Au milieu de la matinée, tu grimpes l’escalier, me rehausses l’édredon et m’offres
un jus d’orange, un vrai jus d’orange avec des oranges sanguines et juteuses. « Repose-toi bien, je reviendrai d’ici
une heure » Tu me remontes le drap jusqu’au cou, me délivres un baiser sur
le front et repars vaquer à tes occupations. Du haut, je t’entends chanter Les Roses Blanches. On dirait que pour
toi, tout est raison d’aimer. Mais d’où te vient cette infinie
douceur et cet amour de nous ? Du plus profond de toi, je crois. Si le premier boulot d’une mère, c’est d’aimer
ses enfants alors toi, t’es archi-championne du monde.

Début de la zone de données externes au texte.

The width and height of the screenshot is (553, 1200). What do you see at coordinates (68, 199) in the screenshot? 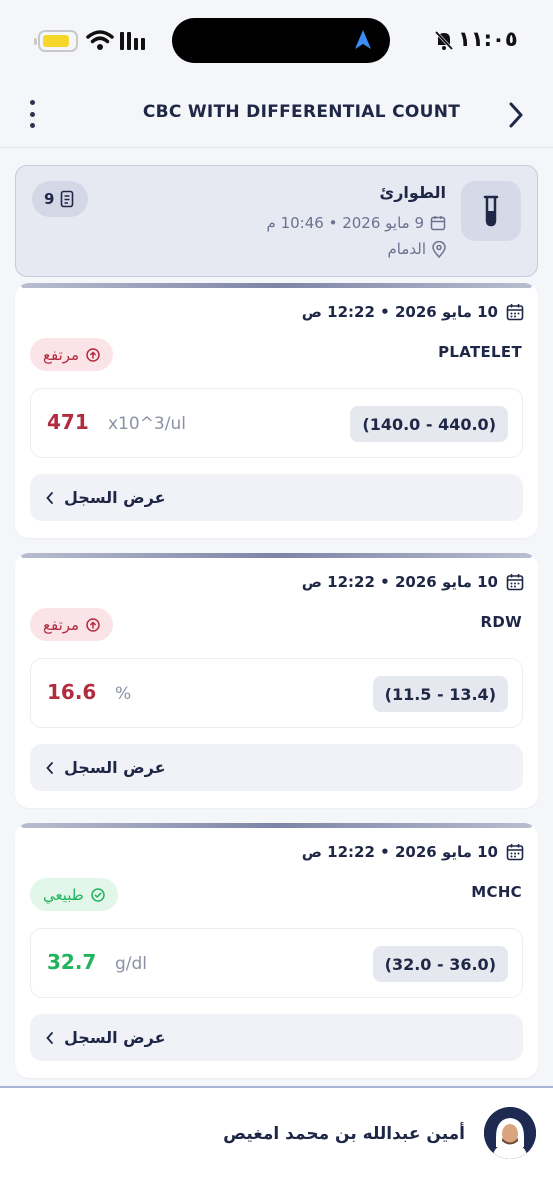
I see `document-icon` at bounding box center [68, 199].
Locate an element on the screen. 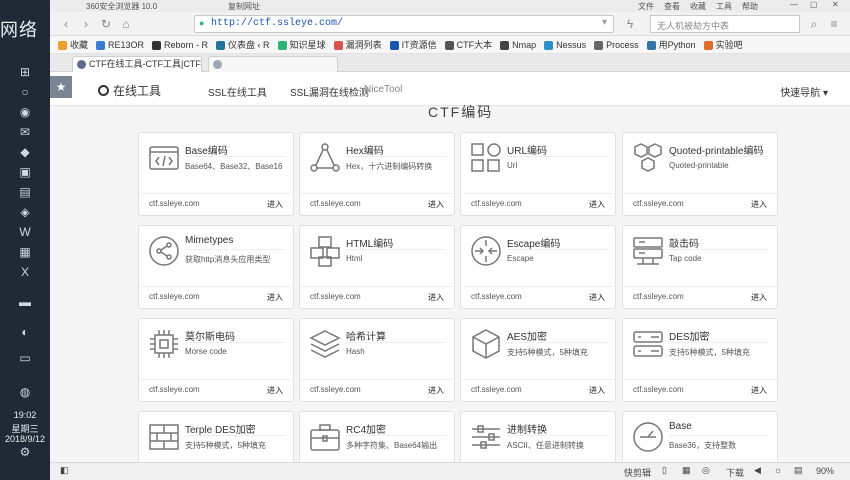 The width and height of the screenshot is (850, 480). tool-card: 进制转换 ASCII、任意进制转换 is located at coordinates (538, 436).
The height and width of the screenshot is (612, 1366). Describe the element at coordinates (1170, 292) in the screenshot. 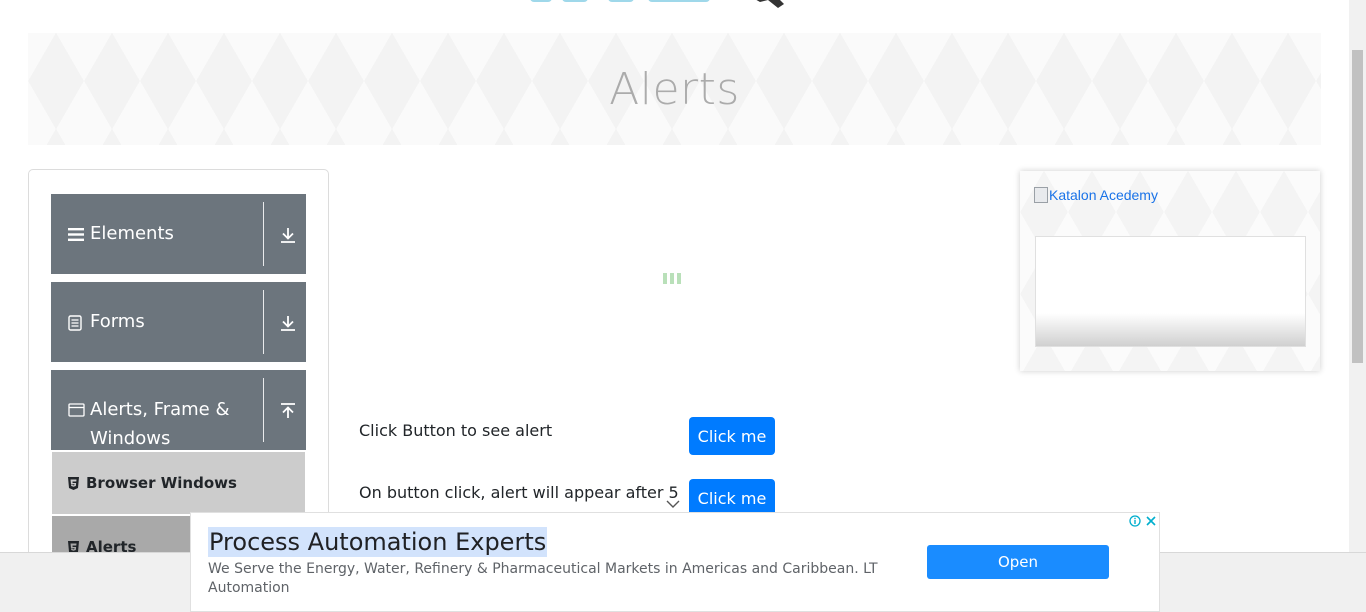

I see `ad-frame` at that location.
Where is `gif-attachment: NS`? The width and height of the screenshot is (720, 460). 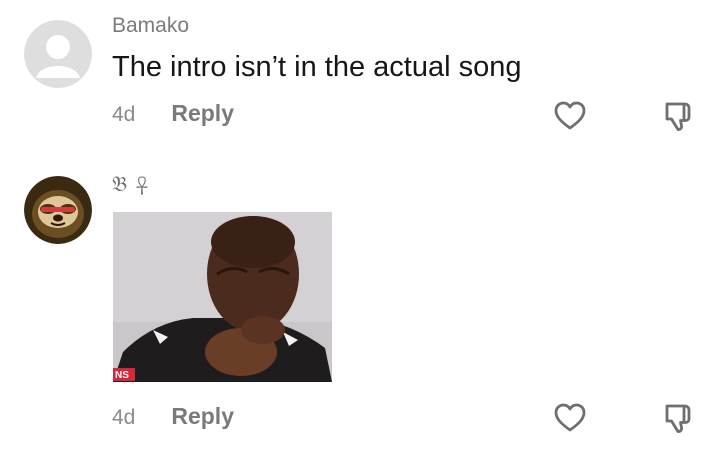 gif-attachment: NS is located at coordinates (222, 297).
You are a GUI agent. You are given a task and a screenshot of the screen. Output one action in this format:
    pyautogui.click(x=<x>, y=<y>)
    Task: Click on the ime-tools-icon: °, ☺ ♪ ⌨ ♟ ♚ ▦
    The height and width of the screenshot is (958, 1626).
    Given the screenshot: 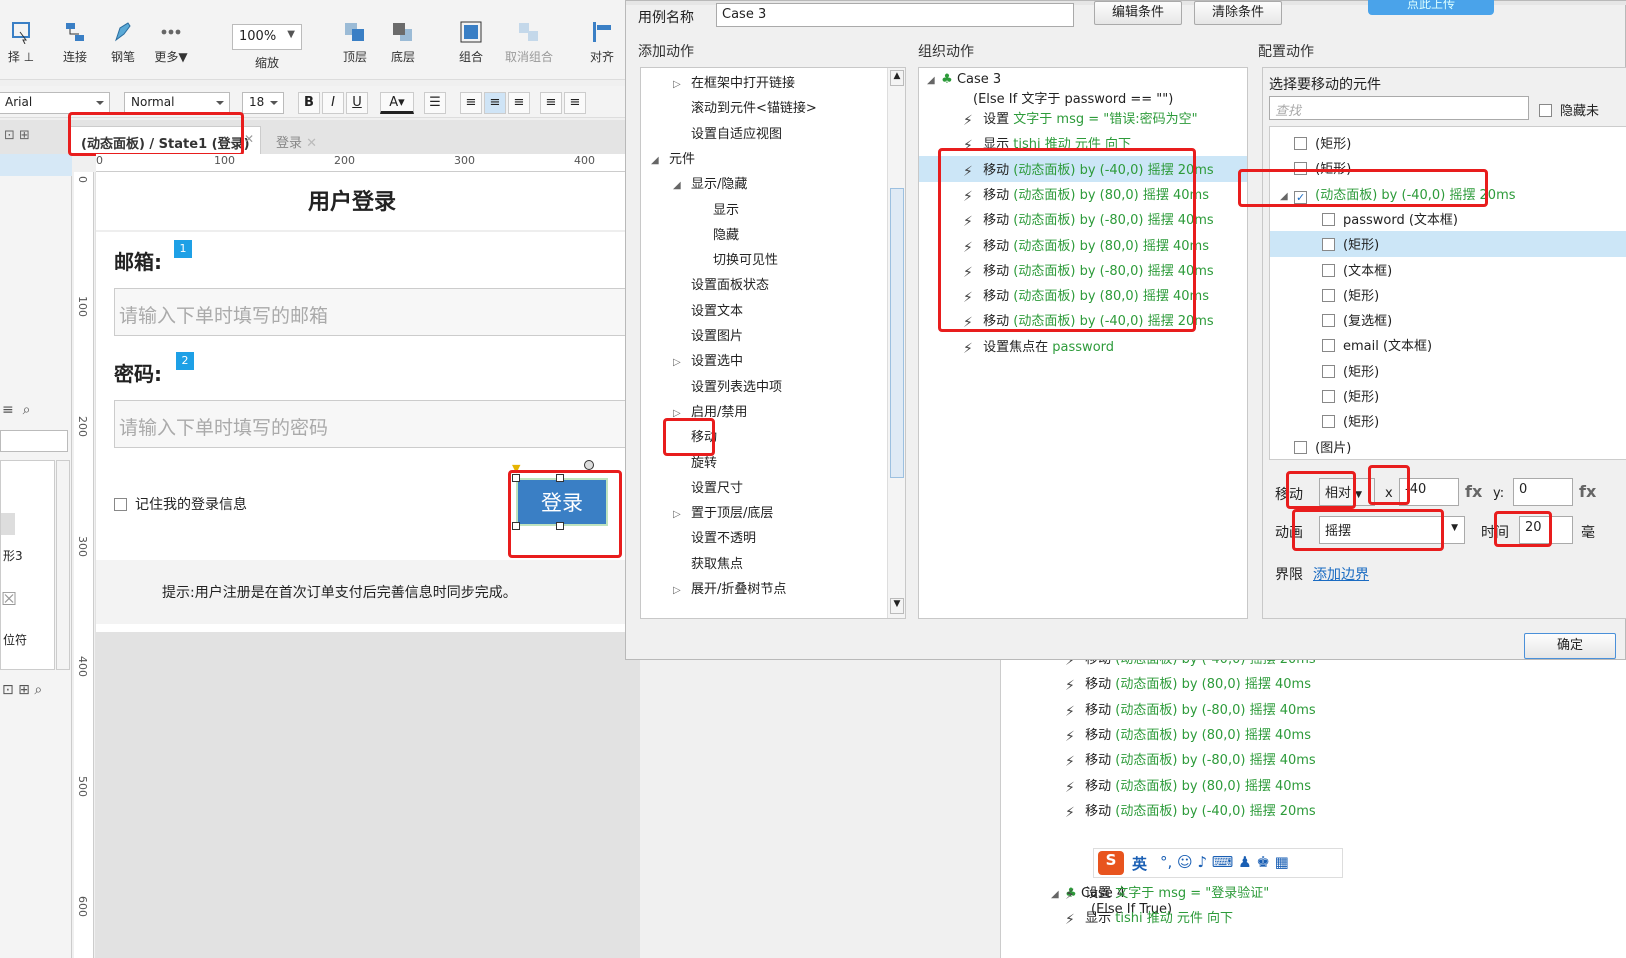 What is the action you would take?
    pyautogui.click(x=1224, y=862)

Savoir que je suis cloîtré en quatre murs
alors que tous mes copains sont à l’école, ça me fout des papillons noirs dans
le crâne. Si ça tombe, je ne les reverrai plus. Et y a toujours cette foutue mouche
qui bourdonne autour de moi à me foutre le cafard. Voilà maintenant qu’elle s’agace
et se cogne à la vitre. En été, les mouches m’énervent tellement que je les capte
en plein vol et les balance sur une toile d’araignée. Bien fait pour elles. Bon,
O.K., c’est pas joli-joli parce qu’elles ne demandent rien à personne. Mais tant
pis, je le fais. Je peux pas dire que je ne le fais pas puisque je le fais. Ne
me dites pas que vous ne l’avez jamais fait. Je ne vous croirais pas. Vous le
jurez. Ah bon ! Dont acte. Faut voir comme l’araignée fonce droit sur sa
proie, te la paralyse et te la momifie, vite fait bien fait. Plus bougée la
mouche, ficelée comme un saucisson.
Vous avez peut-être remarqué mais l’araignée est la seule à régner sur
sa toile. Elle ne tolère aucune intrusion. Tenez, faites l’expérience de capturer
une de ses congénères et de la précipiter dans sa toile et vous verrez à quelle
vitesse, elle file droit sur elle, te la neutralise et te l’enrubanne en deux
temps trois mouvements (les vendeuses des supermarchés qui à Noël emballent les
cadeaux, de papier fantaisie, feraient bien de s’en inspirer : elles n’ont
pas toujours la technique). Mais c’est incroyable, dans ce lit trempé de sueur,
quand je ne pense pas aux mouches, je pense aux araignées. Ne prenez pas la
mouche mais je dois avoir une araignée au plafond, c’est pas possible
autrement. En tous cas, un message à toutes les araignées. Si vous continuez à envahir
ma chambre au printemps, je continuerai à vous écraser avec ma pantoufle. Et si
ça ne suffit pas, je m’armerai d’un bazooka. Vous n’avez pas à marcher sur mes
plates-bandes. Je n’ai rien dit quand vous avez conquis le grenier mais vous
n’irez pas plus loin.
En début d’après-midi, le docteur passe. Il suffit qu’il franchisse le seuil de la porte pour que
je guérisse à moitié. En fin d’après-midi, tu prends soin d’éteindre la lumière
en me souhaitant une bonne nuit. Demain sera un autre jour. Si je suis sur pied,
la vie reprendra son cours. Je retrouverai
mes copains. Et Monsieur. Parce que Monsieur n’est jamais malade (donc jamais absent).
Même pas un petit virus de rien du tout. Rien. Un extraterrestre, je vous dis.